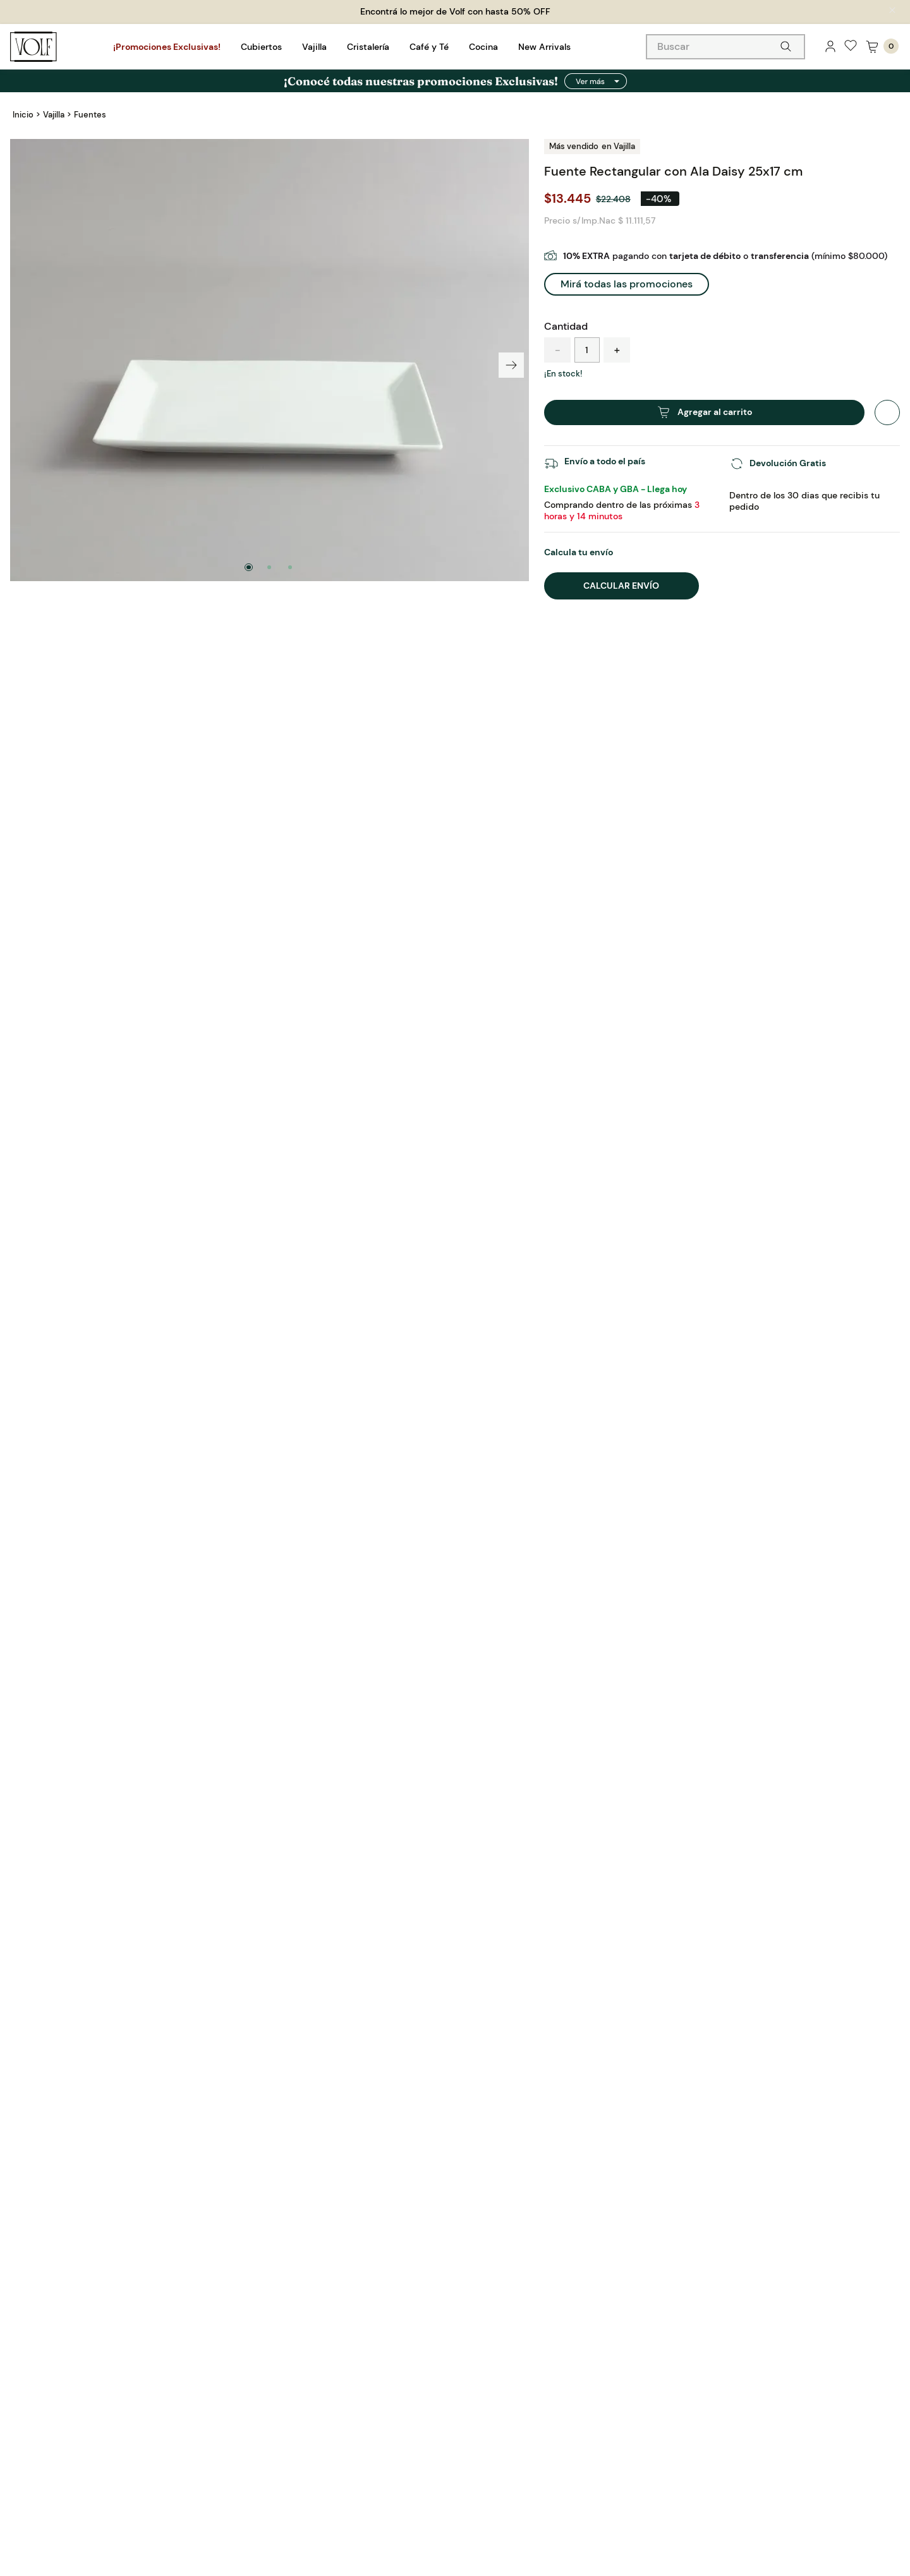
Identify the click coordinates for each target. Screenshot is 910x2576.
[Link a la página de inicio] (23, 115)
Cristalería (368, 47)
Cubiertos (261, 47)
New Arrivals (544, 47)
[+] (617, 324)
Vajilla (314, 47)
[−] (557, 324)
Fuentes (90, 114)
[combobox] (725, 46)
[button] (626, 259)
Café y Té (429, 47)
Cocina (483, 47)
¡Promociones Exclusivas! (167, 47)
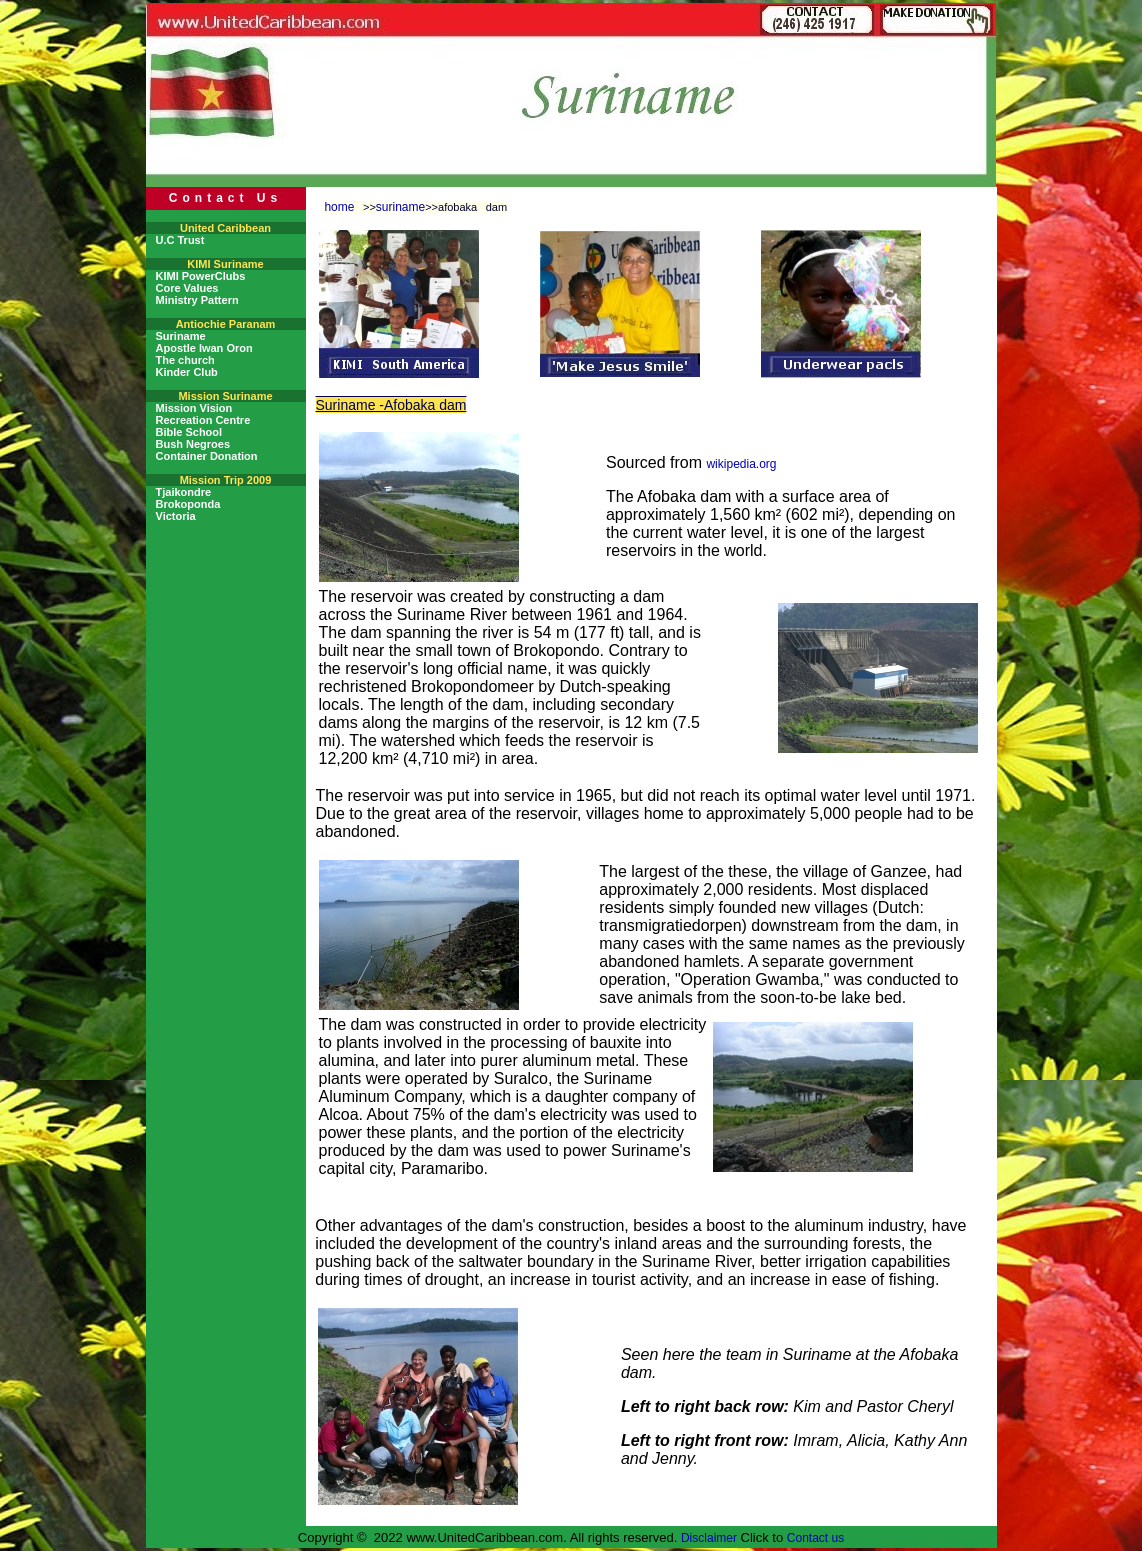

=-=-=

Rewrite the rows above as a numbered list, one line per item, skipping any blank lines. Leave the pictures out.

1. Identify the click coordinates for each target. Screenshot is 910x2576.
2. [Link a la página de inicio] (23, 115)
3. Cristalería (368, 47)
4. Cubiertos (261, 47)
5. New Arrivals (544, 47)
6. [+] (617, 324)
7. Vajilla (314, 47)
8. [−] (557, 324)
9. Fuentes (90, 114)
10. [combobox] (725, 46)
11. [button] (626, 259)
12. Café y Té (429, 47)
13. Cocina (483, 47)
14. ¡Promociones Exclusivas! (167, 47)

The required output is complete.